Boneyard Tools

Circular Orbital Velocity Explained

How v = sqrt(GM/r) comes from balancing gravity and circular motion, and what it tells you about satellites and moons.

Gravity as the string on a sling

A body moving in a circle is constantly accelerating toward the centre, and that centripetal acceleration has to come from somewhere. In orbit, gravity plays the role of the string on a sling: it pulls the satellite inward just hard enough to bend its straight-line motion into a closed loop. Set the gravitational pull GMm/r^2 equal to the centripetal requirement mv^2/r, and the satellite mass m cancels from both sides. That single cancellation is why a bolt and a space station at the same altitude orbit at exactly the same speed.

Deriving v = sqrt(GM/r)

Starting from GMm/r^2 = mv^2/r, multiply both sides by r and divide by m to get GM/r = v^2, so v = sqrt(GM/r). The speed depends only on the central mass M and the orbit radius r, with the gravitational constant G tying the units together. Because r sits under the square root, moving to a higher orbit lowers the speed: a satellite twice as far out orbits about 1.41 times slower. This calculator evaluates that expression directly and then derives the period from the circumference.

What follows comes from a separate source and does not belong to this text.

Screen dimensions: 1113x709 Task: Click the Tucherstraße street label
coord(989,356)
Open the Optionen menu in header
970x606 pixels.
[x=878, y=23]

Altitude versus orbit radius

A frequent mistake is to plug in the altitude above the surface instead of the radius from the centre. The formula needs the full distance to the centre of mass, so for an Earth satellite you add Earth's mean radius of about 6371 km to the altitude. A 400 km altitude orbit therefore uses r near 6771 km, which yields about 7.67232 km/s. Forgetting the planet's radius throws the answer off badly for low orbits, though the error shrinks for distant ones like the Moon at 384,400 km.

From speed to period and altitude choices

Once the speed is known, the period is just how long it takes to travel the circumference, T = 2 x pi x r / v. A low Earth orbit laps the planet in about 5545 seconds, close to 92 minutes, while a geostationary orbit at 42,164 km takes about 86,167 seconds, close to one sidereal day, which is exactly why such satellites appear to hover over a fixed spot. Comparing the periods of different radii shows the trade every mission makes: low orbits are fast and cheap to reach but sweep past the ground quickly, while high orbits are slow, expensive to reach and linger.

Frequently asked questions

Why do geostationary satellites stay over one point?

At a radius of about 42,164 km the orbital period is roughly 86,167 seconds, matching Earth's rotation, so the satellite keeps pace with the ground below and appears fixed.

How does orbital velocity relate to escape velocity?

Escape velocity is sqrt(2) times the circular orbital velocity at the same radius, about 1.414 times faster, since escaping needs enough energy to reach zero speed at infinity.